Comcast’s high-speed internet customers in the quarter were flat, trailing the 84,000 average analyst estimate, according to FactSet. Revenue rose 5.1% to $30.02 billion from a year prior, helped by NBCUniversal’s theme parks and studios businesses. Adjusted earnings before interest, taxes, depreciation and amortization, or EBITDA, rose 10.1% to $9.8 billion.
Shares of Comcast fell more than 6% in premarket trading.
Comcast is seeing growing competition for high-speed broadband, its most lucrative product. For more than a decade, the cable industry has dominated the home broadband market, but wireless companies such as T-Mobile are now competing by offering 5G home internet products. T-Mobile added 560,000 broadband users in the second quarter, well above its first-quarter total of 338,000.
Here are the key numbers:
- Earnings per share: $1.01, adjusted vs. estimate of 92 cents, according to Refinitiv
- Income: $30.02 billion vs. $29.68 billion estimate, according to Refinitiv
- High-speed internet customers: 0 vs. 84,000 net additions, according to the average estimate among analysts surveyed by FactSet.
Comcast Chief Executive Officer Brian Roberts, in a statement, called the temporary dip as macroeconomic conditions such as higher inflation limit the number of new connects for the company. Broadband revenue rose 6.8% year over year to $6.1 billion in the quarter on increased rates and a higher number of residential customers than a year earlier.
“We achieved our highest adjusted EBITDA margin on record even amid a unique and evolving macroeconomic environment that is temporarily putting pressure on the volume of our new customer connects,” Roberts said.
Since March 2020, Comcast has added more than 3 million broadband customers.
Video customers fall
Comcast lost 521,000 video customers in the quarter and lost 1 million video subscribers in the first six months of 2022. Consumers are shedding traditional pay-TV subscriptions at accelerated rates in favor of streaming options, such as Netflix, Disney+, HBO Max and NBCUniversal’s Peacock .
Brian Roberts, Chairman and CEO of Comcast
David A. Grogan | CNBC
Voice customers fell by 286,000 in the quarter, though wireless subscribers jumped by 317,000. Wireless revenue rose nearly 30% year over year to $722 million. Business services rose 10% to $2.4 billion.
NBCUniversal revenue rose 18.7% in the quarter to $9.4 billion. NBCUniversal adjusted EBITDA climbed 19.5% to $1.9 billion.

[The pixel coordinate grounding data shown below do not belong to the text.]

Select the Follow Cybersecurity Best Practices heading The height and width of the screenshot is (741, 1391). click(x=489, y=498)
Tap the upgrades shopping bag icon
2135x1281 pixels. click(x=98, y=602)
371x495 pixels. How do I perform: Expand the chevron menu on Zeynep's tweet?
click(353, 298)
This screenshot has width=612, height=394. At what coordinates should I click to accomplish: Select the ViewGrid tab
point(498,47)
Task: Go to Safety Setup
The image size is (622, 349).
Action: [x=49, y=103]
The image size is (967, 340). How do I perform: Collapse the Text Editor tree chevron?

Studios revenue increased more than 33% to $3 billion, driven by “Jurassic World: Dominion,” which has topped $900 million in global box-office sales.
The Universal theme park business continued to recover from last year’s Covid pandemic slowdown. Revenue jumped about 65% to $1.8 billion. Adjusted EBITDA increased 187% to $632 million, the parks’ division highest ever EBITDA for a second quarter.
Peacock paid subscribers stayed flat at 13 million after a gain of 4 million last quarter. Comcast said it expects “Jurassic World: Dominion,” along with two films released in theaters in the third quarter — “Minions: The Rise of Gru” and Jordan Peele’s “Nope” — to help boost Peacock subscribers when they come to the streaming service after their box office windows expires. “Sunday Night Football” and The World Cup, which starts November 21, should also help add to Peacock’s subscriber totals later this year, Comcast said.
Here’s how Comcast’s divisions did for the quarter compared with a year earlier:
- Cable Communications contributed $16.6 billion in revenue, up 3.7% year-over-year
- Media brought in $5.3 billion in revenue, up 3.6%
- Studios contributed $3 billion in revenue, up 33.3%
- Theme parks brought in $1.8 billion in revenue, up 64.8%
- Sky contributed $4.5 billion in revenue, down 13.8%
Disclosure: Comcast is the parent company of NBCUniversal, which includes CNBC.